Hilary of Poitiers, Doctor of the Church |
Hilary was acknowledged as a Doctor of the Church (actually, of the Churches) by Augustine of Hippo. Pope Pius IX confirmed him as a Universae Ecclesiae Doctor in 1851. It takes some humility for a pope to confirm what a Big Dog like Augustine had written more than a thousand years prior. On the first hand, we all know he's a doctor if Augie the Hip said so. On the other hand, there's an official list that's kept by the Vatican, and if you're not on the list, you're on the wrong side of the velvet rope.
A well-educated third century Neo-Platonist (like Augie the Hip), he embraced Christianity after studying scripture. Even though he was married, the citizens of Poitiers elected him to be their bishop in 353, back when bishops were elected and could be married. [The day will come again. I may not live to see it, but it will come again.]

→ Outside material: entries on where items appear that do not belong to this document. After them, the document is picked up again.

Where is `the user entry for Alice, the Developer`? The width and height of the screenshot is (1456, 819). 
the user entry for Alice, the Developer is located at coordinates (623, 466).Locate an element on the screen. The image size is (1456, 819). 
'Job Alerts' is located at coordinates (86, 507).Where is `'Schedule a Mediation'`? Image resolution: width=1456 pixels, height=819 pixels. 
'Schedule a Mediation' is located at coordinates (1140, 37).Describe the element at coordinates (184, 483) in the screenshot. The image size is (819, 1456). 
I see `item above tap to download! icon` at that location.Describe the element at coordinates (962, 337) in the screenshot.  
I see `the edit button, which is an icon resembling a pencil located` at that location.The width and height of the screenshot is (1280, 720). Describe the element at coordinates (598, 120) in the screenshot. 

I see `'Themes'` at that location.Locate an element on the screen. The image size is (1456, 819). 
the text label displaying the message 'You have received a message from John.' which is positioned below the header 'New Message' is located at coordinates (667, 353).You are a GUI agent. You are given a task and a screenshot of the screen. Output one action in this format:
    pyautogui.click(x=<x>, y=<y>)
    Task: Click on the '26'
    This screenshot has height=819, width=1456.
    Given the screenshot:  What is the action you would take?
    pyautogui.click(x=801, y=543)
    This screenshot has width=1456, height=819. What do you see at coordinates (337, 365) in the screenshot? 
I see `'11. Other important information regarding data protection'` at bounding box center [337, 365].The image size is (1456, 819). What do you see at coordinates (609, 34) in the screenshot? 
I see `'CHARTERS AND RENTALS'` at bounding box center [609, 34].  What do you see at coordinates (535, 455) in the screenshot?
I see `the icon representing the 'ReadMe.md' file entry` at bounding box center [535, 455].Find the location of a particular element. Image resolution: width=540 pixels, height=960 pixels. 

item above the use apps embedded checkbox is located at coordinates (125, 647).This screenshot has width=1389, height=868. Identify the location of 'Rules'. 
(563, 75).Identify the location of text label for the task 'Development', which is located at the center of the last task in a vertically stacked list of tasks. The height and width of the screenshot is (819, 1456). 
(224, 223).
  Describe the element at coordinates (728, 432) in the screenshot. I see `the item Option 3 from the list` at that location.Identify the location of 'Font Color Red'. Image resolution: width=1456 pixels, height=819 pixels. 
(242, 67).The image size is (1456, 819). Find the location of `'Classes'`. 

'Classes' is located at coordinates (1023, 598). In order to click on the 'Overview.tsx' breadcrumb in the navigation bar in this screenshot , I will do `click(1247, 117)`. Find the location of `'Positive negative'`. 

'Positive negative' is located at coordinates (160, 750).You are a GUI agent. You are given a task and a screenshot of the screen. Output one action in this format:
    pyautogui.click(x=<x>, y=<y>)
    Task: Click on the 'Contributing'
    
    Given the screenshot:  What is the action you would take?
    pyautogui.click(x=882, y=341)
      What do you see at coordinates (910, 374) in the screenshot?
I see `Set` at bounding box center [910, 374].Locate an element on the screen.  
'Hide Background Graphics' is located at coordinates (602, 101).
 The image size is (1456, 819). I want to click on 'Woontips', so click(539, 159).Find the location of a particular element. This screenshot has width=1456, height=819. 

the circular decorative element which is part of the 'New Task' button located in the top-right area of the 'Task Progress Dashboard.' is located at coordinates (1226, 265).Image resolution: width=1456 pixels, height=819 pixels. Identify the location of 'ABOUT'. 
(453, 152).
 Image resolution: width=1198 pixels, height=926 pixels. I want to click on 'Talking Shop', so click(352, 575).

H's shrine shows the right way to view the Trinity |
Bishop Hilary defended his anti-Arian views and actions to Emperor Constantius II. The Emperor summoned a synod to settle these questions for him, and those good clerics voted to banish Hilary to Phrygia. There, he churned out letters and books at a pace Stephen King would envy. He continued to govern his diocese in absentia, pursued the debate over Christ's nature, and pressed for dialogue with the Arians. He was so insistent on the last point that he was permitted to return from exile after four years.
Emperor Valentinian, sort of |
He had a couple of good years of work in his diocese before he crossed the line again. Auxentius, bishop of Milan, held some heterodox views; excommunication seemed a reasonable response to such divergent thinking. The western emperor, Valentinian I, summoned his bishop (the imperial throne was in Milan at the time) for questioning. Auxentius' answers were entirely acceptable. While Hilary was appalled by Auxentius' duplicity, he had plainly lost another round. Valentinian, paraphrasing Marcellus Wallace, told Hilary, "You leave town tonight, right now. And when you're gone, you stay gone, or you be gone.You lost all your Milan privileges."
After this, his writing got a little reckless. He called the late Emperor Constantius II the Antichrist in one book. He wrote a response to his expulsion from Milan, which was really just keeping the whole thing stirred up. When no one bit on these provocations, he settled down to writing commentaries on the Bible, and eventually died peacefully in 368.